### Entries supplied:
####################

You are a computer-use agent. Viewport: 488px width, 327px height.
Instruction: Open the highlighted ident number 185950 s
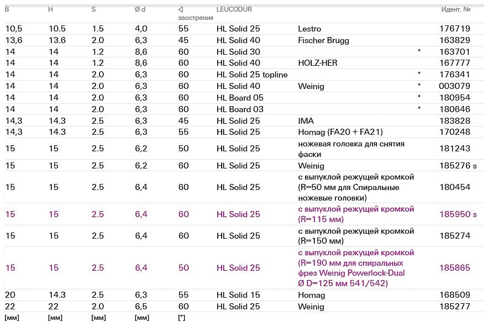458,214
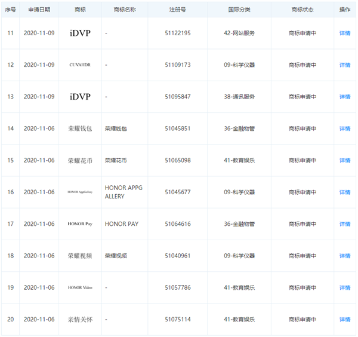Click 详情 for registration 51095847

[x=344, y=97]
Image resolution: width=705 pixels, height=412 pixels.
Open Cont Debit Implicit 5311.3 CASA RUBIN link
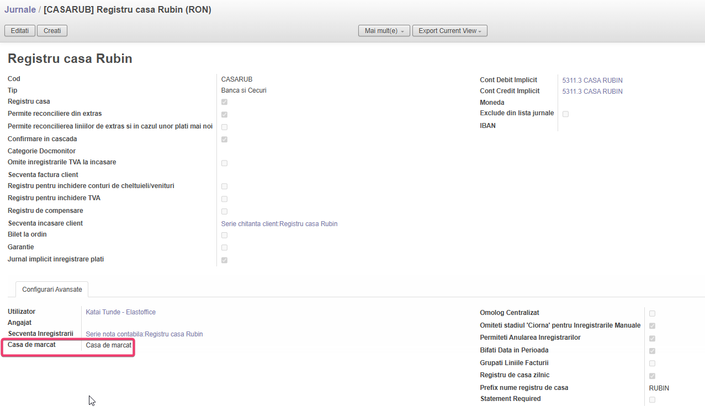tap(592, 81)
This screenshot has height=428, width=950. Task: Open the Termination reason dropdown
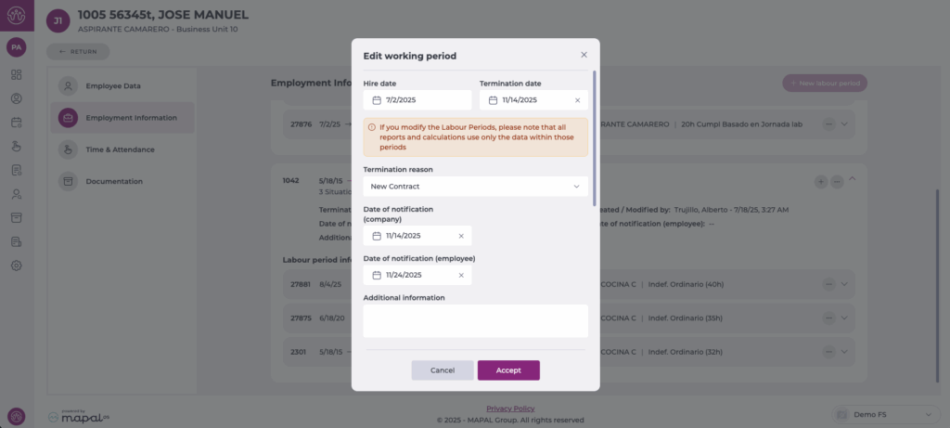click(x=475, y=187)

####################

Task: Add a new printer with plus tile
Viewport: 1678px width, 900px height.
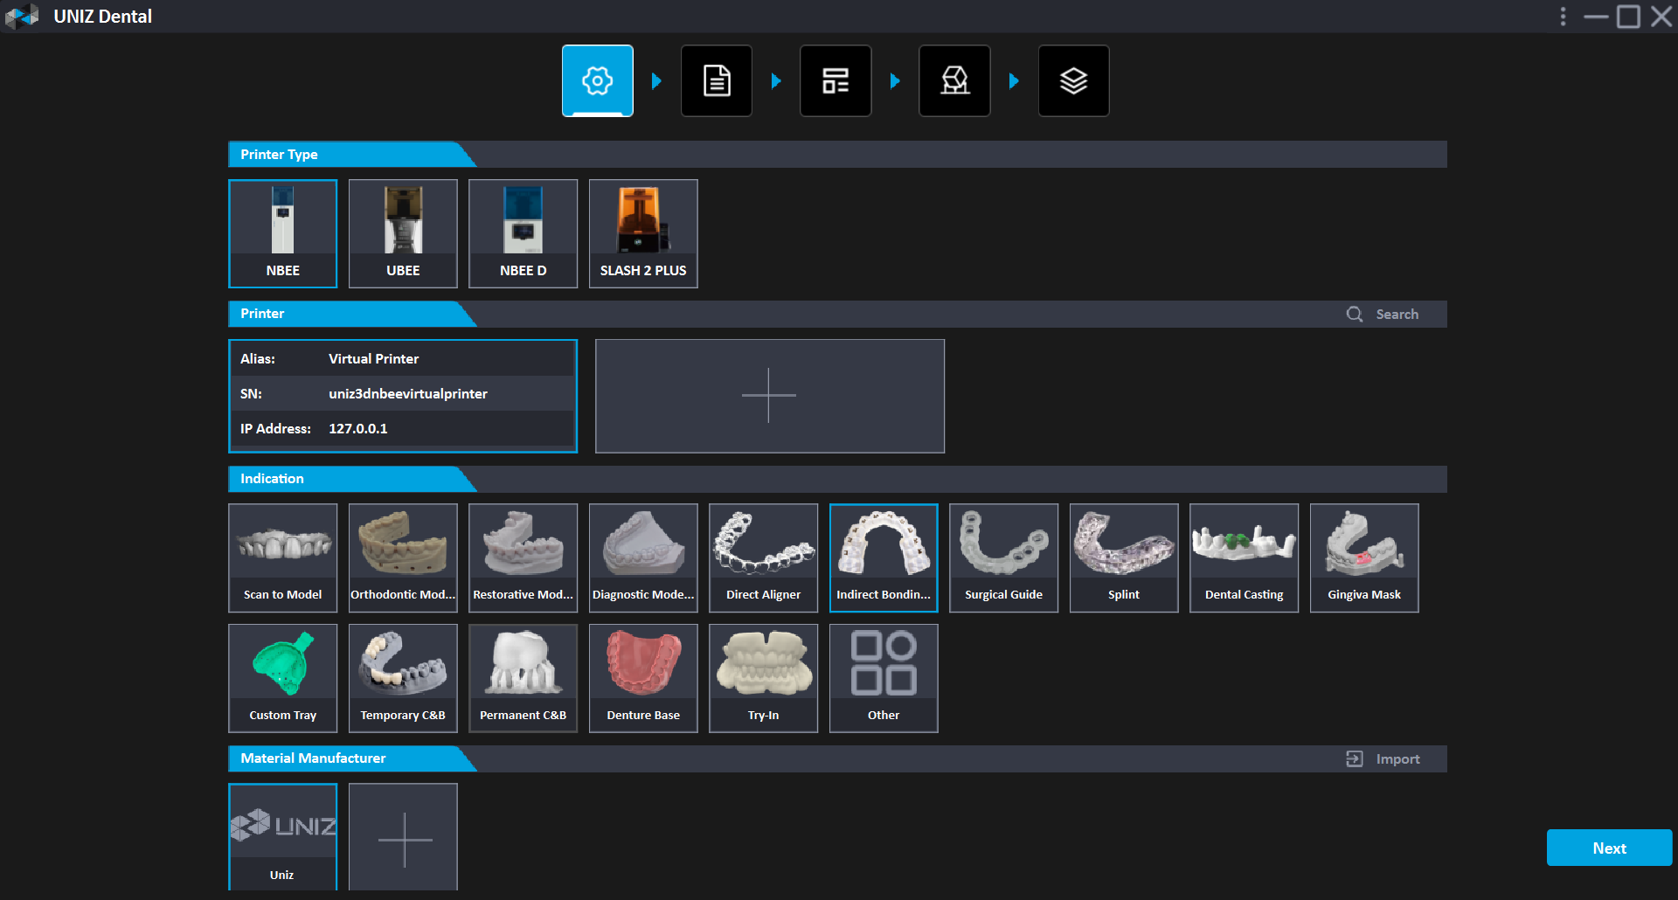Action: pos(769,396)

####################

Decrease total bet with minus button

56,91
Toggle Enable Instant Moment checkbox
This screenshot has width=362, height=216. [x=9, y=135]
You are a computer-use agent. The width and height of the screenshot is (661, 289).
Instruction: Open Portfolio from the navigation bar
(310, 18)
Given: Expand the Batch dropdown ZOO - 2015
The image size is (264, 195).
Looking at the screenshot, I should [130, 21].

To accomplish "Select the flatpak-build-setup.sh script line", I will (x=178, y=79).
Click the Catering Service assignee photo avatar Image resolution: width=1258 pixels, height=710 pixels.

####################

### About this task:
Return all lines of the material that have "computer" in them.

### Task output:
You are a computer-use agent. Viewport: 488px width, 327px height.
You are a computer-use agent. The width and height of the screenshot is (661, 289).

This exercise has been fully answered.